## [Alıştırma yönergeleri]
(1) Mahkeme kararında dava tarihi olarak hangi tarih yer alıyor?
(2) Mahkeme kararını, metnin bittiği cümleden sonra kaldığı yerden sürdürün.

## [Verilen metin]
=====

Emsal Mahkeme Kararı İstanbul 1.Fikrî ve Sınaî Haklar Hukuk Mahkemesi 2014/197 E. 2018/59 K. 01.03.2018 T.

Görüntülediğiniz mahkeme kararı henüz kesinleşmemiştir. Yararlı olması amacıyla eklenmiştir.

T.C.
İSTANBUL
1.FİKRÎ VE SINAÎ
HAKLAR HUKUK MAHKEMESİ

ESAS NO : 2014/197 Esas
KARAR NO : 2018/59

DAVA : Fikir Ve Sanat Sanat Eseri Sahipliğinden Kaynaklanan Haklara Tecavüzün Ref’i, Önlenmesi Ve Tazmini
DAVA TARİHİ : 17/09/2014
KARAR TARİHİ : 01/03/2018

İstanbul 1.Fikrî ve Sınaî Haklar Hukuk Mahkemesi’nin 06/09/2013 tarih ve 2010/106-2013/156 sayılı kararın Yargıtay 11.Hukuk Dairesi’nin 2014/1671 Esas, 2014/11833 Karar ve 23/06/2014 tarihli ilamı ile dosya bozularak mahkemesine iade edilmiş,
GEREĞİ DÜŞÜNÜLDÜ:
İDDİA; Davacı vekili dava dilekçesinde özetle;Müvekkili ile davalı şirket arasında yazılı ve sözlü anlaşma olmamasına rağmen müvekkili şirket tarafından dava dışı … A.Ş için hazırlanıp teslim edilen reklam filmi davalı şirketin internet sitesinde müvekkili şirketin bilgisi ve rızası alınmaksızın ve hiçbir telif ücreti ödenmeksizin uzun bir süredir yayınlandığını, davalı şirkete 2006-2010 yıllarını içerir telif bedellerini fatura edip ihtar ile gönderdiklerini, ancak cevabi ihtarlarında reklam filminin bedellerini dava dışı … şirketine ödediklerini beyan ederek faturaları iade ettiklerini, davalı şirket beyanlarının haksız olduğunu, müvekkili şirketin reklam filminin yapımcısı olup söz konusu “…” ile ilgili yönetmen, oyuncu ve müzik hakları sahipleri ile mali hakların devrine dair sözleşme yaptığını, reklam filminin mali ve manevi haklarının müvekkil şirkete ait olduğunu, bununla birlikte davalının dava dışı … şirketine ödediği bedelin reklam filmi bedeli olup internette kullanımından kaynaklanan telif ücreti olmadığını, reklam filmi bedelini müvekkiline ödeme yükümlülüğü müvekkili ile sözlü anlaşma yapan dava dışı … şirketine ait olduğunu, davalıdan talep edilen reklam filminin bedeli değil filmin internette kullanımından doğan telif bedeli olduğunu ileri sürerek, reklam filminin davalının internet sitesinde yayının kaldırılması ve durudurulması yönünde ihtiyati tedbir kararı verilmesini, 5846 sayılı Yasa’ nın 68. maddesi gereğince şimdilik fatura bedelinin 75.000 TL’sinin (dava değeri) 3 katı cezası ile davalıdan tahsilini ve reklam filminin çoğaltılmış kopyalarının, çoğaltmaya yarayan film, kalıp ve benzeri araçların imha edilmesine karar verilmesini, talep ve dava etmiş, 16.11.2012 tarihli ıslah dilekçesi ile toplam 229.982 TL’nin tahsilini istemiştir.

=====

## [Satırlar]
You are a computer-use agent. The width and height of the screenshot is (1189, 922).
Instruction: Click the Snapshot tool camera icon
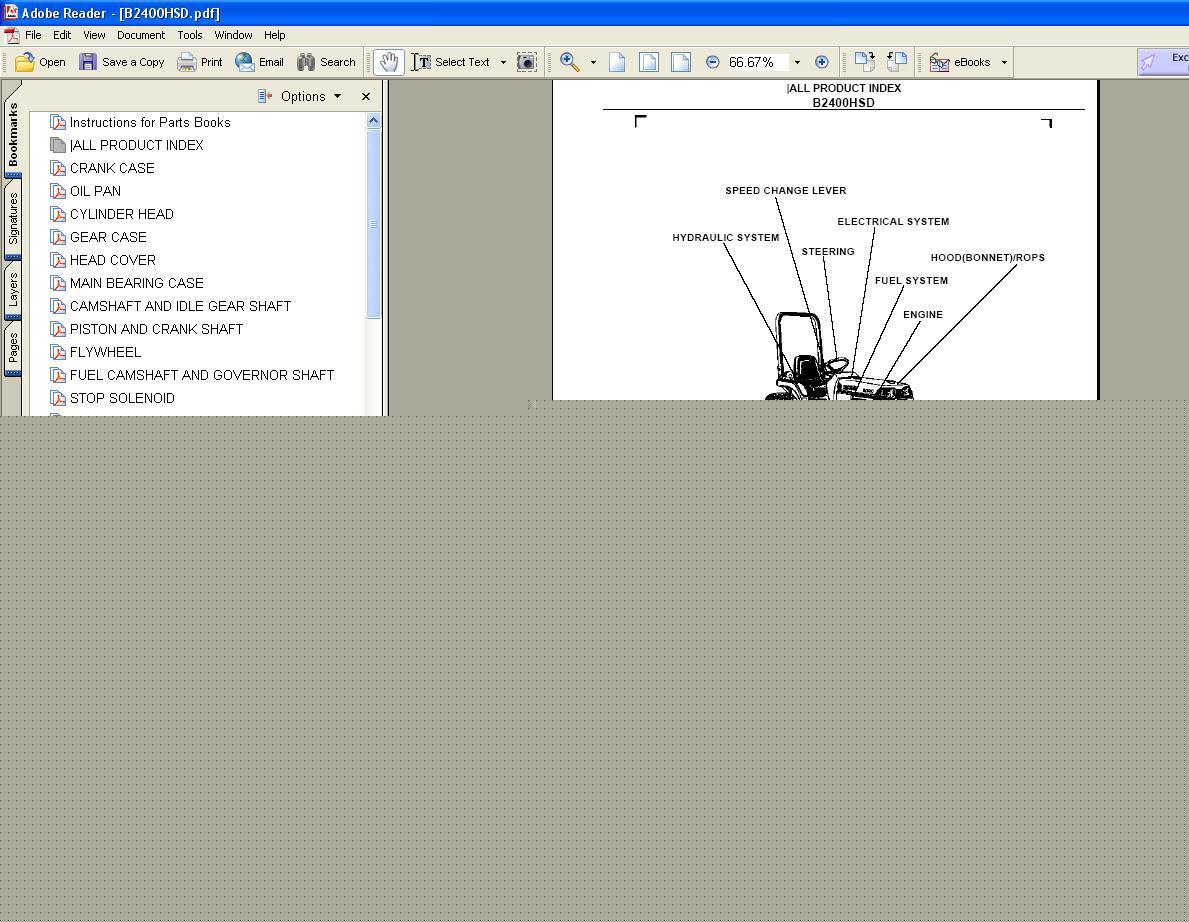coord(526,62)
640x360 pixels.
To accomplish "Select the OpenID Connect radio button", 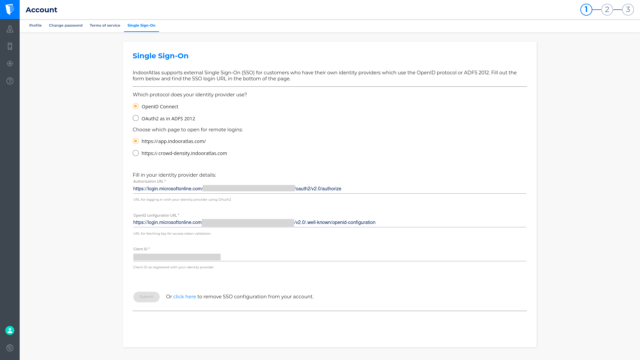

=====

## [Görevlere göre sonuçlar]
(1) 17/09/2014

(2)
SAVUNMA; Davalı vekili beyan dilekçesinde özetle; müvekkili şirketin dava konusu reklam filmini dava dışı … firmasına aralarındaki 31.01.2006 tarihli yazılı anlaşma hükümlerine göre yaptırdığını ve protokol ile belirlenen bedelin dava dışı firmaya ödendiğini, bu bedele sadece film yapım ücreti değil tüm giderler ile telif hakkı bedeli de dahil olup firmanın bu bedel dışında her ne ad ve şart altında olursa olsun başkaca ücret talebinde bulunmayacağı hüküm altına alındığını, ayrıca 4 yıl sonra açılan davanın zamanaşımına uğradığını, davanın husumetten reddi gerektiğini, dava konusu reklam filminin müvekkili şirket tarafından uzun süredir kullanıldığını, müvekkili şirketin izinsiz kullanımı olmadığını, davacı ile aralarında yazılı ve sözlü anlaşma bulunmadığını, reklam filminin 2005 yılından beri çeşitli TV kanallarında gösterildiğini davacının kötüniyetli olduğunu, savunarak davanın reddini istemiştir.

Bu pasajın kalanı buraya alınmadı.